EXERCISE GOAL = Within the records below is a range that opens at the line with "Choose Pork or Chicken Satay (4) card" and closes at the line with "Click the buried". Return that range word for word, both ends included, and only that range.

Stored records
★ ★ ★

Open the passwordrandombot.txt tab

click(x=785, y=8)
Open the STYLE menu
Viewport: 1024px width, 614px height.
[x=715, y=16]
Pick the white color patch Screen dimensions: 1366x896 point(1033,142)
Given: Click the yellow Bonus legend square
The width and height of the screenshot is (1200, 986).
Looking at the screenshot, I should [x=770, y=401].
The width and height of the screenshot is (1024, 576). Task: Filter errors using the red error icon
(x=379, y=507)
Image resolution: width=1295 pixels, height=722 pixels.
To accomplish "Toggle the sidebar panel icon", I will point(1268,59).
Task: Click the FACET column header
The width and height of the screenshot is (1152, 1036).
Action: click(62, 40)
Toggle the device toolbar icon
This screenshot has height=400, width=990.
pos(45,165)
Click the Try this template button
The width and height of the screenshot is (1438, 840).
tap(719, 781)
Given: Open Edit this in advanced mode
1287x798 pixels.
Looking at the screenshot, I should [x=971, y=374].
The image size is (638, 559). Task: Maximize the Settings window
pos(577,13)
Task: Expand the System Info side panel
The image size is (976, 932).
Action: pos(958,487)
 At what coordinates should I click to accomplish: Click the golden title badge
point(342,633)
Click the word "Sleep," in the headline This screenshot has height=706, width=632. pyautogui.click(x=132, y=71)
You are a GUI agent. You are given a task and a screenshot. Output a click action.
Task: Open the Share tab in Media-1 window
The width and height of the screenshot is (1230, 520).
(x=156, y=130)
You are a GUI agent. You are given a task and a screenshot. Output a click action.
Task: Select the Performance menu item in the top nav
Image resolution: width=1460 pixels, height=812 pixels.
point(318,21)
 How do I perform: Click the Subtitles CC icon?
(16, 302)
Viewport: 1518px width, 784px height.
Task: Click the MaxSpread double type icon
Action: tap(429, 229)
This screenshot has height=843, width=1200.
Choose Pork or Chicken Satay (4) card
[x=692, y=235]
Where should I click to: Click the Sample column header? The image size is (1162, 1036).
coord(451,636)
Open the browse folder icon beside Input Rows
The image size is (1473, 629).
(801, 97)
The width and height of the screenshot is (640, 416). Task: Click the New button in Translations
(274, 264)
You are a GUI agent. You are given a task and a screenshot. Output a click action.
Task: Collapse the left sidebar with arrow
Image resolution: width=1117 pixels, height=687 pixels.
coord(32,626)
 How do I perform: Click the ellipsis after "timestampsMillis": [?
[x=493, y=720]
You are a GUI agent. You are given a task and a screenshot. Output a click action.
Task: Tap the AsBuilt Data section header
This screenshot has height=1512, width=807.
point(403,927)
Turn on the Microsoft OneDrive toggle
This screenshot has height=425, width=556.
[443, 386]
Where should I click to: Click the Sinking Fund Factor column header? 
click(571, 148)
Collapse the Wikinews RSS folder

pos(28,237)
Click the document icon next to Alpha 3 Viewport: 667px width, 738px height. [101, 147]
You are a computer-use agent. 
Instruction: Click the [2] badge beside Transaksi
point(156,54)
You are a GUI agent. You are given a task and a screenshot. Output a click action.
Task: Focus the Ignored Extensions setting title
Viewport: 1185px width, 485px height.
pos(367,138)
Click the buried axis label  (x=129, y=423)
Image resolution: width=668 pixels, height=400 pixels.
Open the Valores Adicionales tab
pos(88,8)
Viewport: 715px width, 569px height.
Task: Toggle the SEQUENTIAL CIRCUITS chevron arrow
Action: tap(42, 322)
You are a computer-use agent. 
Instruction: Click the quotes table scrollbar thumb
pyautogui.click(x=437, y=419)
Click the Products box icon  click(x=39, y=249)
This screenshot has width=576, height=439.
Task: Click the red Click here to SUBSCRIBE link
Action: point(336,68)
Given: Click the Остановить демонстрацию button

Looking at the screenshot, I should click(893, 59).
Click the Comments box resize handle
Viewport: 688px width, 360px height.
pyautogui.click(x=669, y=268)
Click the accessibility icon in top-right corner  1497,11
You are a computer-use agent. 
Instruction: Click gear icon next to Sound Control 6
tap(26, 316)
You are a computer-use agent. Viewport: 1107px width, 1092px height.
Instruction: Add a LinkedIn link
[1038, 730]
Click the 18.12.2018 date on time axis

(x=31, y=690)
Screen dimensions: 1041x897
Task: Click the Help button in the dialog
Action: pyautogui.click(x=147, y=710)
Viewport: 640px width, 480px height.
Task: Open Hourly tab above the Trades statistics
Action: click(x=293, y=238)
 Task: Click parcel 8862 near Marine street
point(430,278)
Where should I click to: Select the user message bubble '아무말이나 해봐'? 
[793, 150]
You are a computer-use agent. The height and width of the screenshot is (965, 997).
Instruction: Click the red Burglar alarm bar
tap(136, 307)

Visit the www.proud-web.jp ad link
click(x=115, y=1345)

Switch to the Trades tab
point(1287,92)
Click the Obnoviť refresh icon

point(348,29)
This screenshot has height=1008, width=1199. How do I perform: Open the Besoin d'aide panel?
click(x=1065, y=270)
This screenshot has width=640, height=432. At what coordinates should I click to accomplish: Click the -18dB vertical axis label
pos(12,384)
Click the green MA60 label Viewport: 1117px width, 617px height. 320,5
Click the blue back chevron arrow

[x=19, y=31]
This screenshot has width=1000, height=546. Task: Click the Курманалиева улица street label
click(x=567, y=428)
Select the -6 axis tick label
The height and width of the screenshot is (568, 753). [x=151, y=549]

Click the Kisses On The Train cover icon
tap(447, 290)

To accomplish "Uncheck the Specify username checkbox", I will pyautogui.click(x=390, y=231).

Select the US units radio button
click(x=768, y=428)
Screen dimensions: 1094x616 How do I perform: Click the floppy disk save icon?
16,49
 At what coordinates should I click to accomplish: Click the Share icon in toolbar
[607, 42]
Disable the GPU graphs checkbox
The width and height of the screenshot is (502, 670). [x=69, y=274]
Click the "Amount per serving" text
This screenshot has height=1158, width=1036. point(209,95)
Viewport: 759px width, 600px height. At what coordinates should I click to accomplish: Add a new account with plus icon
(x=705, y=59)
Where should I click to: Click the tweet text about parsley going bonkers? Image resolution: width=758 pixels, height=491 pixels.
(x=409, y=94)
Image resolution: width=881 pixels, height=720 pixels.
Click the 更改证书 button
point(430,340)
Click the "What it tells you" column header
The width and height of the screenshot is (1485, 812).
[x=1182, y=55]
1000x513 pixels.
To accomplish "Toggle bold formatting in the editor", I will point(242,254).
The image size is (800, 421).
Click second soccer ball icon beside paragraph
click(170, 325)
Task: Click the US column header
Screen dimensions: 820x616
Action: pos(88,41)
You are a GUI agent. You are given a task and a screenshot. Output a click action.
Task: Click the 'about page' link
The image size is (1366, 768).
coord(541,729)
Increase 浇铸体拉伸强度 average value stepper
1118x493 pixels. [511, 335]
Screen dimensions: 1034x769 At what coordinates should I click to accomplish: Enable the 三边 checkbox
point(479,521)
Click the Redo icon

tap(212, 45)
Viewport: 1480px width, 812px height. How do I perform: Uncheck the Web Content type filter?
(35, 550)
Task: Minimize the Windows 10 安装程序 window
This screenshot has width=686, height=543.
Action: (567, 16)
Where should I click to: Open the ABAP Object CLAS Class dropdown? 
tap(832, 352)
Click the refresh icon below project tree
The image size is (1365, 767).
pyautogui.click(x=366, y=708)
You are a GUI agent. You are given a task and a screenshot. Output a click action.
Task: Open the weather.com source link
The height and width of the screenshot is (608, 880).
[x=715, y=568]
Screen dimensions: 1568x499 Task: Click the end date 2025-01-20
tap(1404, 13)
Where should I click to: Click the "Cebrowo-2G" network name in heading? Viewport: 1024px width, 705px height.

★ ★ ★

ANSWER =
Choose Pork or Chicken Satay (4) card
[x=692, y=235]
Where should I click to: Click the Sample column header? The image size is (1162, 1036).
coord(451,636)
Open the browse folder icon beside Input Rows
The image size is (1473, 629).
(801, 97)
The width and height of the screenshot is (640, 416). Task: Click the New button in Translations
(274, 264)
You are a GUI agent. You are given a task and a screenshot. Output a click action.
Task: Collapse the left sidebar with arrow
Image resolution: width=1117 pixels, height=687 pixels.
coord(32,626)
 How do I perform: Click the ellipsis after "timestampsMillis": [?
[x=493, y=720]
You are a GUI agent. You are given a task and a screenshot. Output a click action.
Task: Tap the AsBuilt Data section header
This screenshot has height=1512, width=807.
point(403,927)
Turn on the Microsoft OneDrive toggle
This screenshot has height=425, width=556.
[443, 386]
Where should I click to: Click the Sinking Fund Factor column header? 
click(571, 148)
Collapse the Wikinews RSS folder

pos(28,237)
Click the document icon next to Alpha 3 Viewport: 667px width, 738px height. [101, 147]
You are a computer-use agent. 
Instruction: Click the [2] badge beside Transaksi
point(156,54)
You are a GUI agent. You are given a task and a screenshot. Output a click action.
Task: Focus the Ignored Extensions setting title
Viewport: 1185px width, 485px height.
pos(367,138)
Click the buried axis label  (x=129, y=423)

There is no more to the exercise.